You should generate uniformly distributed angles phi
, and take the sqrt
of uniformly generated radius r
(which takes into account that we want to sample uniformly on the area, see explanation below), to make sure you sample points uniformly in the half-circle.
import numpy as np
import matplotlib.pyplot as plt
# sample
size = 10000
R = 1
phi = np.random.random(size=size) * np.pi
r = np.sqrt(np.random.random(size=size)) * R
# transform
x = r * np.cos(phi)
y = r * np.sin(phi)
# plot
f = plt.figure(figsize=(12,12))
a = f.add_subplot(111)
a.scatter(x, y, marker='.')
a.set_aspect('equal')
plt.show()

Explanation
To generate uniformly distributed points on a (half-)circle we have to make sure that each infinitesimal area or segment is "hit" with the same probability. We can simply sample phi
from a uniform random distribution [0, 1)
, multiplied by np.pi
(so [0, pi)
), since all angles should have the same probability to be sampled. But if we sample r
from a uniform random distribution in [0, 1)
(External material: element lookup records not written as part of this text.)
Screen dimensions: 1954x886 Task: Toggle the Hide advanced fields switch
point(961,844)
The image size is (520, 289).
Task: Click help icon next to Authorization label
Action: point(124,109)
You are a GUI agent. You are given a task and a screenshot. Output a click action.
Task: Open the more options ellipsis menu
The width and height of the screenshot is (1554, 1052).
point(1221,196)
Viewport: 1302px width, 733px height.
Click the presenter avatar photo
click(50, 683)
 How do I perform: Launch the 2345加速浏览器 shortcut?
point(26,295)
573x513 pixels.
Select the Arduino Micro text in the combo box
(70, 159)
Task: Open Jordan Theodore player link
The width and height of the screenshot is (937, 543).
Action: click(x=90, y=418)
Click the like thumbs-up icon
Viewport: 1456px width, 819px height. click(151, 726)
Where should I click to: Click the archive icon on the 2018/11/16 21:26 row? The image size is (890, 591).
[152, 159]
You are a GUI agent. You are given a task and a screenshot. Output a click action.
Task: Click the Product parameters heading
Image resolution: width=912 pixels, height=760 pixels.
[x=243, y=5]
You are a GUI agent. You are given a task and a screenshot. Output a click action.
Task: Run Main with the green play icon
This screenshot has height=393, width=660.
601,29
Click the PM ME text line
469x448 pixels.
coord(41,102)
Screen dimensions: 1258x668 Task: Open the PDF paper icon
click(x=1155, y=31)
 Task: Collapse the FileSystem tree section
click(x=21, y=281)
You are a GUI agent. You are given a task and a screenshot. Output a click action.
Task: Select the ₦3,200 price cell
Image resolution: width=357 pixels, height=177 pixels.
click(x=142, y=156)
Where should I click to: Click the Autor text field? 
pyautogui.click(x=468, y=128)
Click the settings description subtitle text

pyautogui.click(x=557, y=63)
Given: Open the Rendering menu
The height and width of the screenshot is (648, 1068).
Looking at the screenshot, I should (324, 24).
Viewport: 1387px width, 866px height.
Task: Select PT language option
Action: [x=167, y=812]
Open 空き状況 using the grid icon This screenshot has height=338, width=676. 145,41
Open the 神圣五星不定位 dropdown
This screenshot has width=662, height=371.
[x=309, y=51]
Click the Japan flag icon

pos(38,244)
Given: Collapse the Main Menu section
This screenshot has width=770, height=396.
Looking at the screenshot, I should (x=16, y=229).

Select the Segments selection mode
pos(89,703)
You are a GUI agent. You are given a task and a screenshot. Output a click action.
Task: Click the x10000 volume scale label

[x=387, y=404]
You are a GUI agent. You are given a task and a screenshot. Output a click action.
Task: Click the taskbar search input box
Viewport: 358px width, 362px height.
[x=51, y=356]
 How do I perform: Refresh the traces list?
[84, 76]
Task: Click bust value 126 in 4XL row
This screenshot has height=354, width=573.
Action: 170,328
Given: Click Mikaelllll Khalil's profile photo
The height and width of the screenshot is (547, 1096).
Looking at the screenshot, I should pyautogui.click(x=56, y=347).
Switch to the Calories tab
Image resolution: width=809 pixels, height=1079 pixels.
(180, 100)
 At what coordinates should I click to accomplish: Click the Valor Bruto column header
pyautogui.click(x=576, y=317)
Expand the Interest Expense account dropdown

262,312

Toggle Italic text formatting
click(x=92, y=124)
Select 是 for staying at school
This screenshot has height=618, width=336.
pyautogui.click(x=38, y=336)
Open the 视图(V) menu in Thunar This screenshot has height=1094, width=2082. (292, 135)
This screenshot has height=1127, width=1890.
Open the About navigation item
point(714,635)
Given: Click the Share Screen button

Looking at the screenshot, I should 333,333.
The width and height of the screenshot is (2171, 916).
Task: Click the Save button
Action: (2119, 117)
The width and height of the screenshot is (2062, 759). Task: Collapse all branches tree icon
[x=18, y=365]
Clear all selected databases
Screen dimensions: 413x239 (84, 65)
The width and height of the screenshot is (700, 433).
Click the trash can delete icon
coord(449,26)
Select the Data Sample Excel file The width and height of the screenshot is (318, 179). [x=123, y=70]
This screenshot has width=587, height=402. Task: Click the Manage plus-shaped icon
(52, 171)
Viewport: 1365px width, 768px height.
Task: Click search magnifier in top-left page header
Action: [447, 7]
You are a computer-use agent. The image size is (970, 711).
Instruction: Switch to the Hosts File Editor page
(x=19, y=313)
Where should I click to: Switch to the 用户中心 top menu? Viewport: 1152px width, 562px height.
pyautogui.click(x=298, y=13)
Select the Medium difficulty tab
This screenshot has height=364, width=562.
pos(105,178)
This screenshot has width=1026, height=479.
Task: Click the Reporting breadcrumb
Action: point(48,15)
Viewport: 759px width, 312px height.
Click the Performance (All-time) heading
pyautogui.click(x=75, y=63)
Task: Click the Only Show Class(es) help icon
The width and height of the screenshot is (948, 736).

, we generate too many points at small radia, and not enough at large radia, since the area grows like r**2
. To take that fact into account, we have to bias our sampled radia accordingly, and in this case we can apply the biasing by simply taking the square root (np.sqrt
), to apply the correct weighting to the sampled radius values, and take into account the larger area of the outer rings.
A much better and more thorough explanation is found here: https://stackoverflow.com/a/50746409/1170207
Performance comparison to rejection sampling methods
Since this method is basically an inversion sampling method, we compare its
performance to a rejection sampling algorithm.
import numpy as np
x, y = np.random.random(size=(2,10000))
%timeit r, phi = np.sqrt(x), y
# 19 µs ± 33.4 ns per loop (mean ± std. dev. of 7 runs, 100000 loops each)
%timeit m = x**2 + y**2 <= 1; xx, yy = x[m], y[m]
# 81.5 µs ± 271 ns per loop (mean ± std. dev. of 7 runs, 10000 loops each)
With the rejection sampling method we also cannot ensure that we draw a select number of variates, so we have to repeat the process until we have. This cannot be vectorized that nicely, unless we accept to sample too many values, and discard additional ones.